### How to complete this task
A faithful transcription of all the data, images excluded, is the required answer.

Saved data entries
-*-
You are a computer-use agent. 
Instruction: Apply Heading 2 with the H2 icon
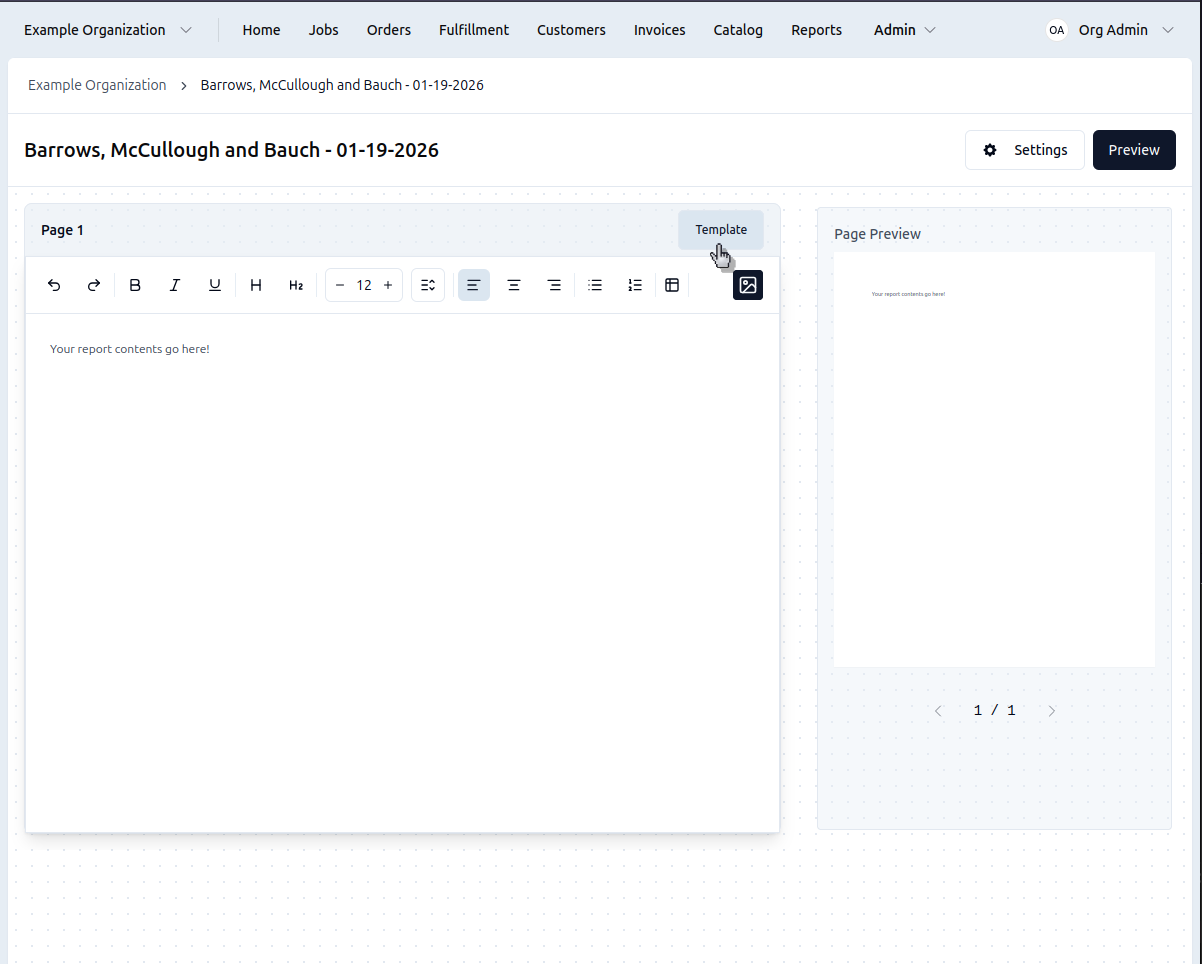pyautogui.click(x=296, y=285)
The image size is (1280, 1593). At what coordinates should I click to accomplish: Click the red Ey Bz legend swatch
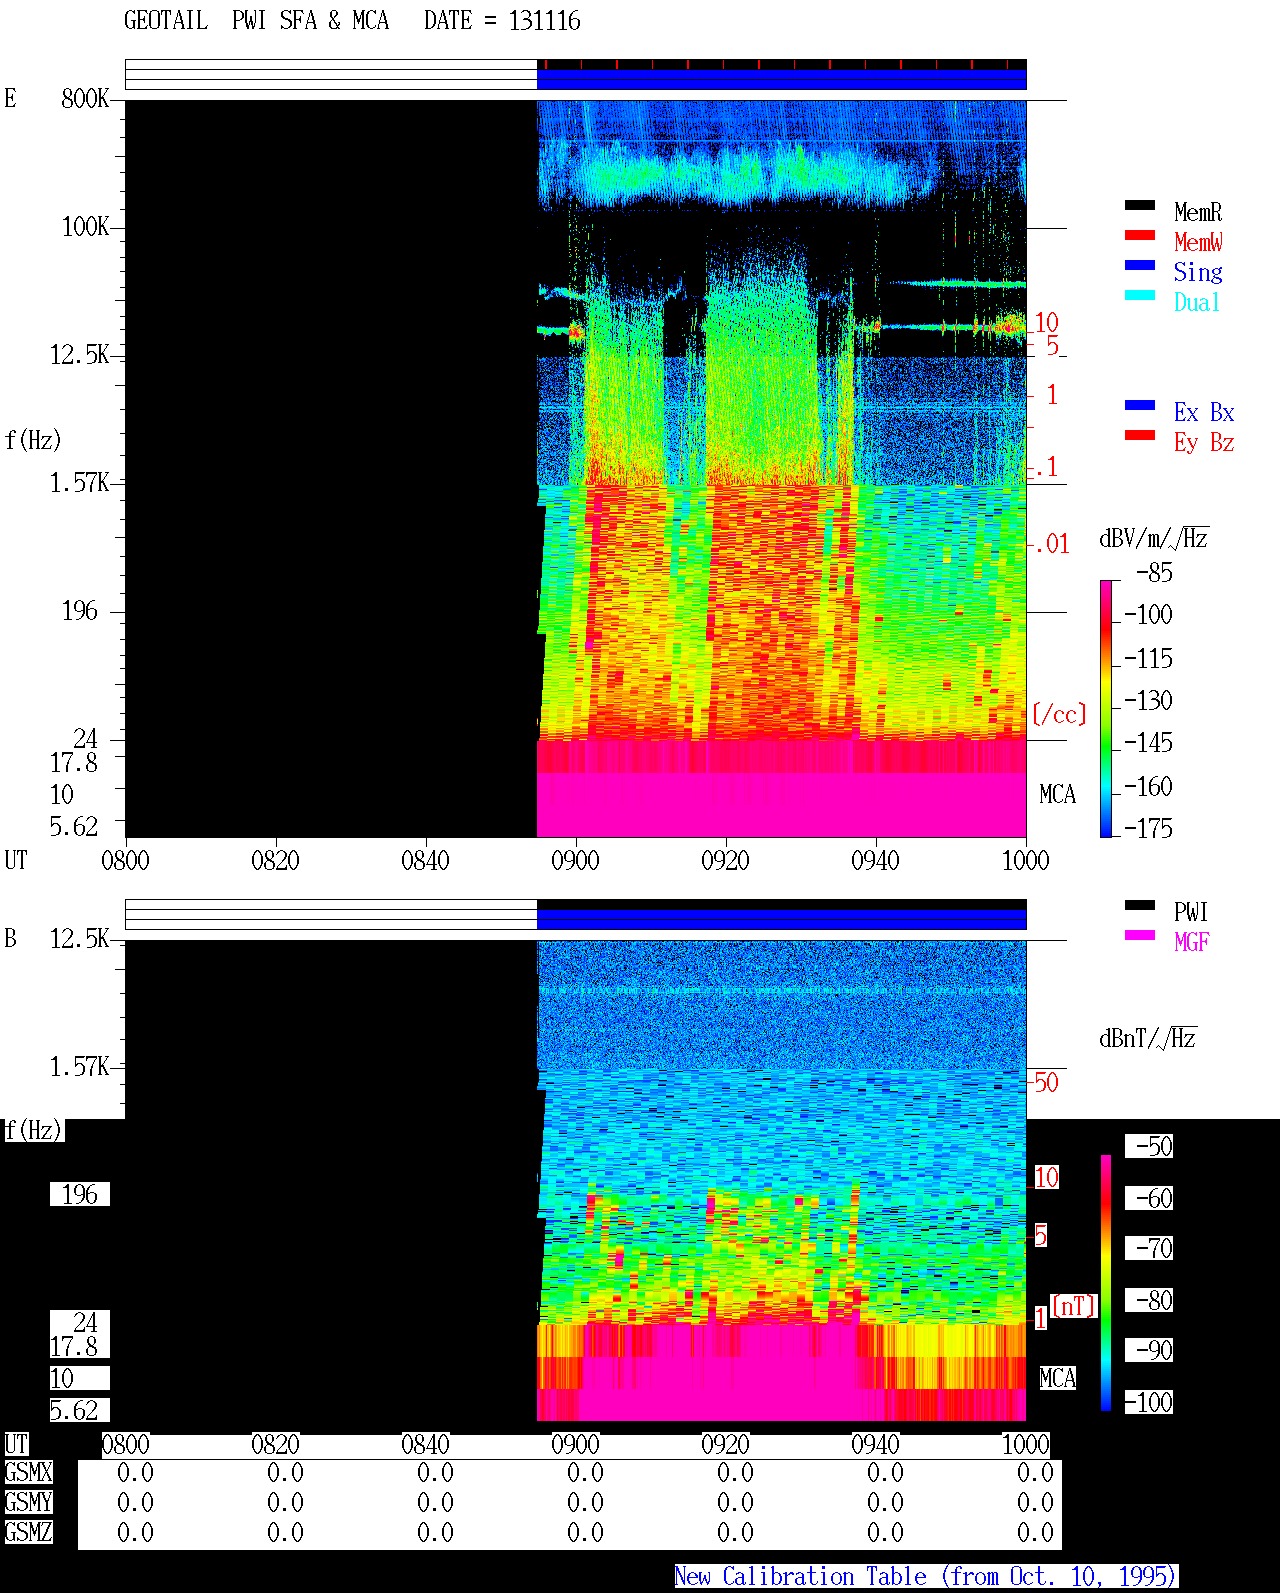[1140, 435]
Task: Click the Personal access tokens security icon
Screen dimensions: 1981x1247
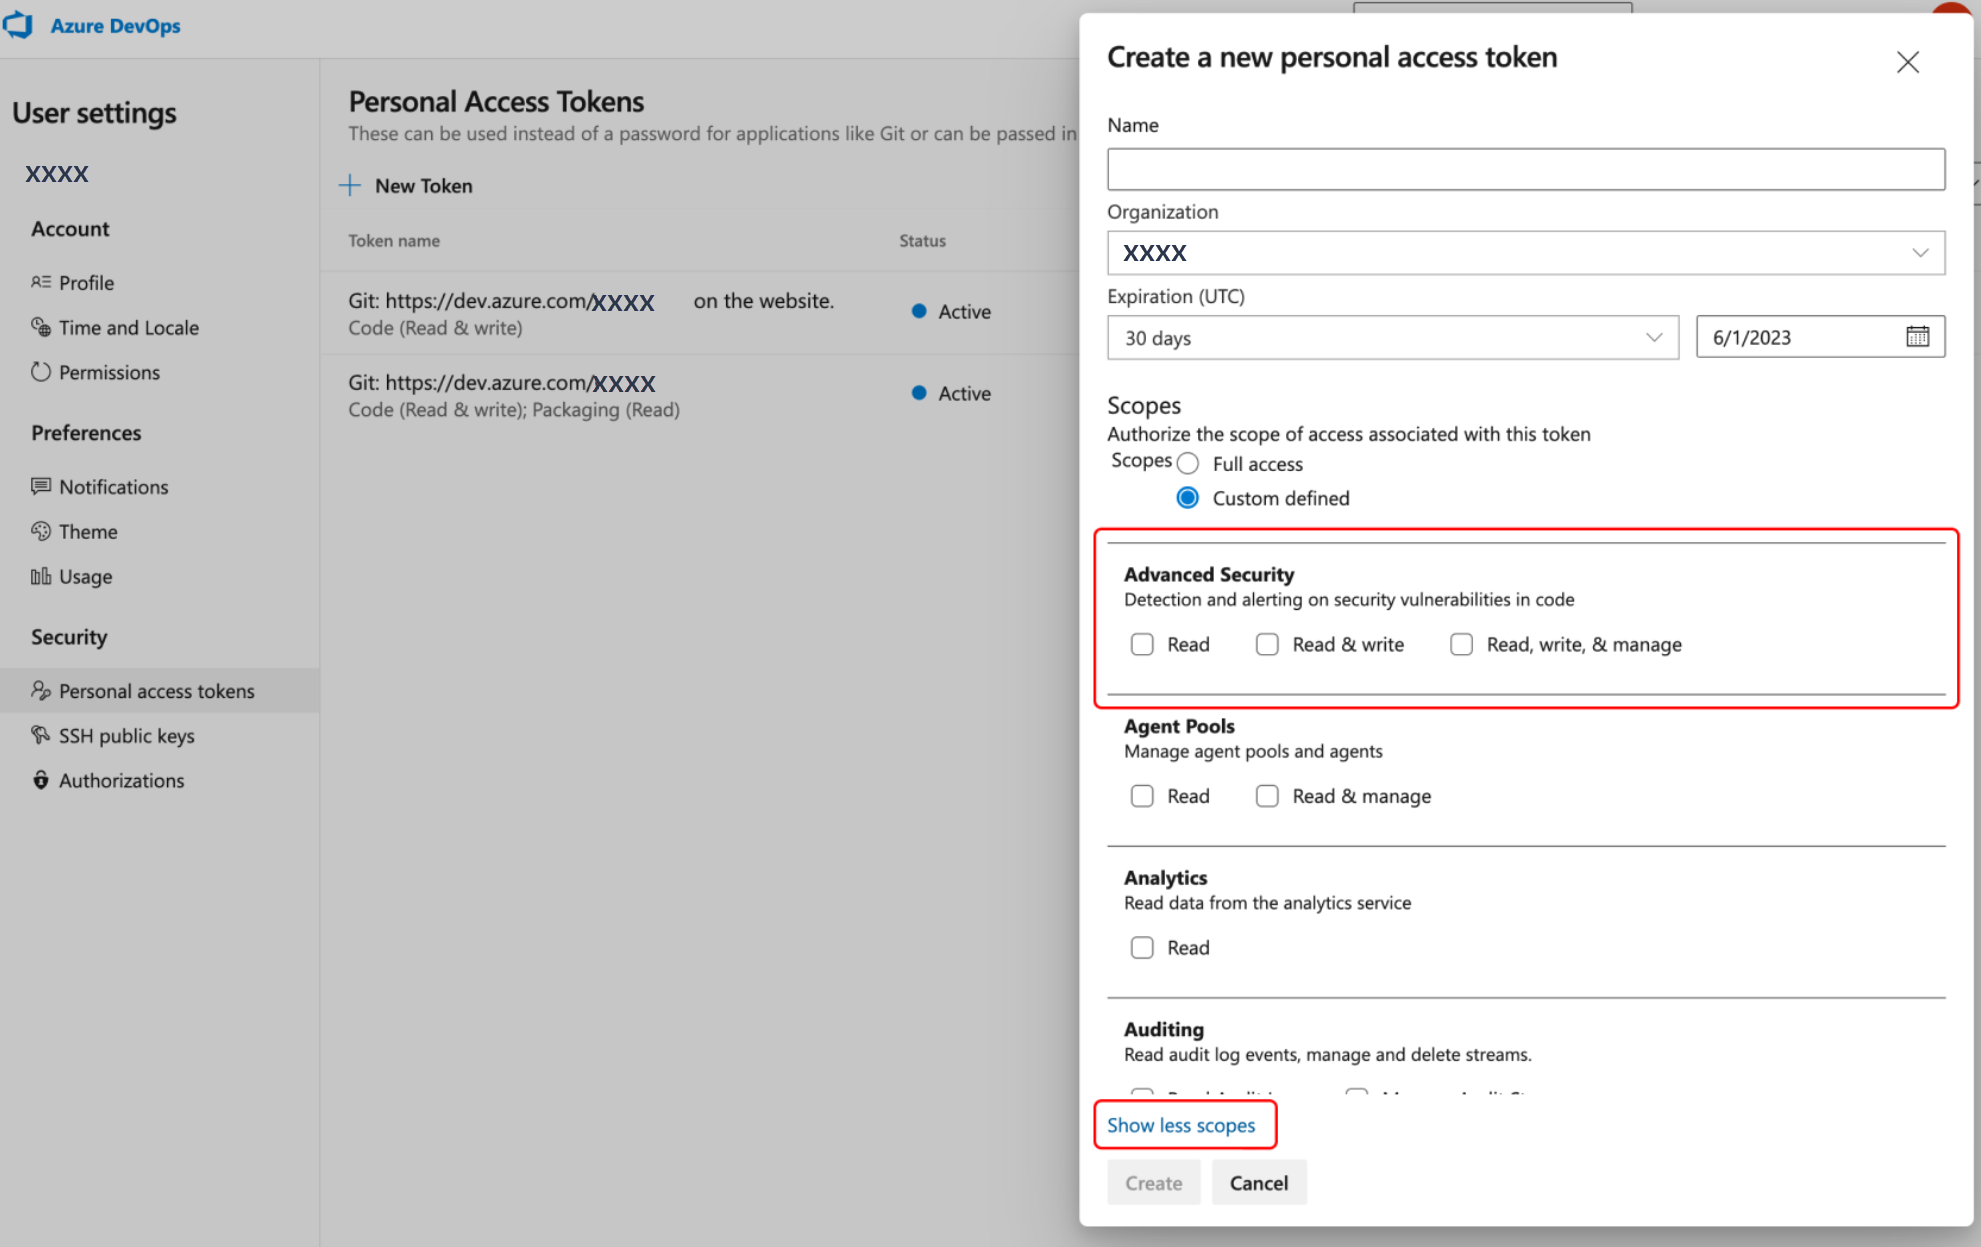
-*-
### Answer to this task
You are a computer-use agent. 
Instruction: Apply Heading 2 with the H2 icon
pyautogui.click(x=296, y=285)
The image size is (1280, 1593). At what coordinates should I click to accomplish: Click the red Ey Bz legend swatch
[1140, 435]
Task: Click the Personal access tokens security icon
Screen dimensions: 1981x1247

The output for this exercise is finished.